Exercise prompt: Which lines of the data below hold "will"? Copy each of them.

Supplied data:

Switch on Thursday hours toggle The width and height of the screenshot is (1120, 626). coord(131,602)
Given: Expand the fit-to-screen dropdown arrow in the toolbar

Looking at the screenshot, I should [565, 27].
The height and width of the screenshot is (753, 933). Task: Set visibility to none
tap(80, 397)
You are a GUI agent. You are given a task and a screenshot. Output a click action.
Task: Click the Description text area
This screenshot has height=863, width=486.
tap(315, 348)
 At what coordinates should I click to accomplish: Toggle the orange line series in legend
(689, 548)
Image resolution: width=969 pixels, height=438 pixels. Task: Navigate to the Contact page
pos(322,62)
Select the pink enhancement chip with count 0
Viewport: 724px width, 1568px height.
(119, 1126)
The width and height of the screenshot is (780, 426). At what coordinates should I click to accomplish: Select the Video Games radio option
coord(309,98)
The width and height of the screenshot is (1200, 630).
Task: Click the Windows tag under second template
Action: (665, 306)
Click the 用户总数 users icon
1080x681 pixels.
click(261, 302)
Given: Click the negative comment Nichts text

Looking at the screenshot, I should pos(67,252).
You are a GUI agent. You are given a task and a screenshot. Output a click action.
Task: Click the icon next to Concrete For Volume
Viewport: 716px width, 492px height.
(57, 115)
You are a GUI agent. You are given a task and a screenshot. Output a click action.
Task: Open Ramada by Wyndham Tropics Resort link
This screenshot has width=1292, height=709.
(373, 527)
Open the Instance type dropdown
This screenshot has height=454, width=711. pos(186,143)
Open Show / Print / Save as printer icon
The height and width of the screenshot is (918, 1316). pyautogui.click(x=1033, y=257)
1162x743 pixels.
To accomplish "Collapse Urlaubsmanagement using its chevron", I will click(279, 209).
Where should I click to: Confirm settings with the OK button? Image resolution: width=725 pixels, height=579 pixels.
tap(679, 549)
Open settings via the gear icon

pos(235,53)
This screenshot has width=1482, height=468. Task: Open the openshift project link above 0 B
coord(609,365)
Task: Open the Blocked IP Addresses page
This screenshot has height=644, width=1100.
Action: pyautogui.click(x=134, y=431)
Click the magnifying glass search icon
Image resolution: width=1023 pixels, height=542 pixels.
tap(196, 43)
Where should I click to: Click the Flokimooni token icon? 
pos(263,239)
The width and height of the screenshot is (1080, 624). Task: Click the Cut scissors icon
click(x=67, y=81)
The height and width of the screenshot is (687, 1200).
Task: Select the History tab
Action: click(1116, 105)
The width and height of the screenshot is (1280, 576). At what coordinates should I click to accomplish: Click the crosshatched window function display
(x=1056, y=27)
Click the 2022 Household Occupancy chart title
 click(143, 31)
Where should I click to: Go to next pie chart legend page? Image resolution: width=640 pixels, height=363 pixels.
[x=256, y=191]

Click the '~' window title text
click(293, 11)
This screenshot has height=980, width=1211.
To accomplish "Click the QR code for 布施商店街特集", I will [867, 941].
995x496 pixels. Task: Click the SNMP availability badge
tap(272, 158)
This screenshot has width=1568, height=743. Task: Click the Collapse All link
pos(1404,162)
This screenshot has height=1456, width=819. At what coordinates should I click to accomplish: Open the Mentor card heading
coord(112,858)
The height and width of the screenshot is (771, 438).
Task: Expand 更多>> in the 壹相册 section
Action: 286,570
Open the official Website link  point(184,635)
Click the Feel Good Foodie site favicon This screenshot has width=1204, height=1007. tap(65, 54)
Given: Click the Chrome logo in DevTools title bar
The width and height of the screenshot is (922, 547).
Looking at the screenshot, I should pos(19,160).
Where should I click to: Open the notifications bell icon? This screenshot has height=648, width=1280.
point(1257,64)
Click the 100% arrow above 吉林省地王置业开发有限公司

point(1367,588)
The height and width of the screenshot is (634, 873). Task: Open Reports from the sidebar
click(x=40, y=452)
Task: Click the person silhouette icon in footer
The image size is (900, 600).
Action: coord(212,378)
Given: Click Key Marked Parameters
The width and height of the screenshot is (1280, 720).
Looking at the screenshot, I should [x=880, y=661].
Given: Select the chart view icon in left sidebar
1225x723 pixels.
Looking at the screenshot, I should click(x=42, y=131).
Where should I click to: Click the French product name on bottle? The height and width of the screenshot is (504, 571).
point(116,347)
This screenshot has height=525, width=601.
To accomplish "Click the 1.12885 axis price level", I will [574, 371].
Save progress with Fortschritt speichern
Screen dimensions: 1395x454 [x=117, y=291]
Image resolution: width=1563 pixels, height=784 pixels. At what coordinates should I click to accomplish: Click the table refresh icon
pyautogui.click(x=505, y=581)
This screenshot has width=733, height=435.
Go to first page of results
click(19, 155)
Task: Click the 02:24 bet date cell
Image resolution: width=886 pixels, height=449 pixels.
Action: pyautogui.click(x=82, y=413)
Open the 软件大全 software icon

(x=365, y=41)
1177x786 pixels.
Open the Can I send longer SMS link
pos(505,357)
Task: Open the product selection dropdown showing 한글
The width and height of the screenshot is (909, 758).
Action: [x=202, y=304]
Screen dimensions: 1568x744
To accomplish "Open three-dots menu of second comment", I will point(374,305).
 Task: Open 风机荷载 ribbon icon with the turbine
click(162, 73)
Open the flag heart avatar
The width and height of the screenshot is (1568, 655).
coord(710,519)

Output for this task:
To accomplish "Collapse Urlaubsmanagement using its chevron", I will click(279, 209).
To accomplish "Click the QR code for 布施商店街特集", I will [867, 941].
To accomplish "Click the 1.12885 axis price level", I will [574, 371].
To accomplish "Open three-dots menu of second comment", I will point(374,305).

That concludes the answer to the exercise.